Resistance to UV‐induced apoptosis in human keratinocytes during accelerated senescence is associated with functional inactivation of p53

Compared to proliferating keratinocytes (KCs), growth‐arrested KCs are relatively resistant to UV‐light induced apoptosis. When KCs undergo confluency, or following exposure to anti‐proliferative agents such as IFN‐γ plus a phorbol ester–12‐ O ‐tetradecanoylyphorbol‐13‐acetate (TPA), they convert from a proliferative to a nonproliferative state resembling senescence.
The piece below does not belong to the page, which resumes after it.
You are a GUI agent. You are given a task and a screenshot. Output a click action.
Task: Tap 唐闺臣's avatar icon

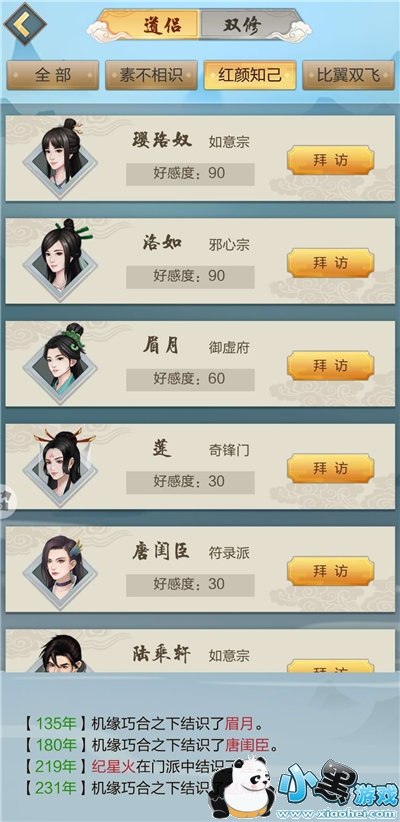pos(60,569)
Since p53 regulates UV‐induced apoptosis of KCs, this report further characterizes p53 half‐life, post‐translational modifications, and transcriptional activity using cultured human KCs and living epidermal equivalents. The half‐life of p53 in KCs was longer than fibroblasts (greater than approximately 3 h vs. 30 min). Exposure of proliferating KCs to UV‐light induces post‐translational modifications of p53 including acetylation of lysine‐382 residues. By contrast, KCs undergoing irreversible growth arrest following confluency, or exposure to IFN‐γ plus TPA, were resistant to UV‐induced apoptosis, and failed to undergo the acetylation modification of p53. Exposure of KCs to IFN‐γ plus TPA reduced total cellular p53 levels and reduced the transcriptional activity of p53. Addition of Trichostatin A (TSA), an inhibitor of de‐acetylation, increased acetylation of lysine‐382 in confluent KCs, thereby enhancing susceptibility of confluent cultures to UV‐induced apoptosis. Pre‐treatment of epidermal equivalents with IFN‐γ plus TPA also blocked UV‐light induced increase in p53 levels, and reduced apoptosis. In conclusion, these studies demonstrate that growth arrested KCs may resist UV‐light induced apoptosis by inactivating the pro‐apoptotic function of p53. J. Cell. Physiol. 198: 100–109, 2004. © 2003 Wiley‐Liss, Inc.